WORK TO COMPLETE:
Count the lines in the records beneath this task that contain the string "will", then give the count by itself.
*** PROVIDED RECORDS ***
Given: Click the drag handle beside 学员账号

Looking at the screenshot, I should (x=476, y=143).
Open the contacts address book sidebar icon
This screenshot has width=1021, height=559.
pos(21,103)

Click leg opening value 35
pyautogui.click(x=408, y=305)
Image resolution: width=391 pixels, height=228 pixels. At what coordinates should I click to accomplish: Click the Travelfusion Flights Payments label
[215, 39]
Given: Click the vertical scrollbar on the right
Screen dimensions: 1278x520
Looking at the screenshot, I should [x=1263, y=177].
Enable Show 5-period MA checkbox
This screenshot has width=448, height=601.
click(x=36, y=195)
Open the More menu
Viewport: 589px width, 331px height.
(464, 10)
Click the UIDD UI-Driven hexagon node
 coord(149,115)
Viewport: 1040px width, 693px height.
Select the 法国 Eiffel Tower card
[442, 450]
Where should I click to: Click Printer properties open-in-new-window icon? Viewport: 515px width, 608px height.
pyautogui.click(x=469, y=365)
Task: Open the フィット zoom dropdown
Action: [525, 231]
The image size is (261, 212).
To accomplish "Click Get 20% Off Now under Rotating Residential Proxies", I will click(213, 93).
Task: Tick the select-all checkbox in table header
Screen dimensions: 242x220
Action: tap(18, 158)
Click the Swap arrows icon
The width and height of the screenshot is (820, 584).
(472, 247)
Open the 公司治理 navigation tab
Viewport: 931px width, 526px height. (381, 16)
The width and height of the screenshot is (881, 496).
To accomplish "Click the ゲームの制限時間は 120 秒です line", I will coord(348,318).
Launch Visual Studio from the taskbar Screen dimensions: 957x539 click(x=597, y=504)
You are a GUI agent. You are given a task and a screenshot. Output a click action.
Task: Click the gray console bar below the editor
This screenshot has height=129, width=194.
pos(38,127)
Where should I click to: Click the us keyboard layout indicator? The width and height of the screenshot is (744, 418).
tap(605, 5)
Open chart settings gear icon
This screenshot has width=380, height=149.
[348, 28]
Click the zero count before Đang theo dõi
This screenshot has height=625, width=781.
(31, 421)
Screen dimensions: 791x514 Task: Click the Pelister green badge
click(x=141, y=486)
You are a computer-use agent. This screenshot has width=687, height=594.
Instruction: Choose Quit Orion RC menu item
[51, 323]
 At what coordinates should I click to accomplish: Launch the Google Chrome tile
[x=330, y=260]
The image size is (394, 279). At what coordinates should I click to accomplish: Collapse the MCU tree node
*** End of PROVIDED RECORDS ***
ANSWER FOR THE TASK:
2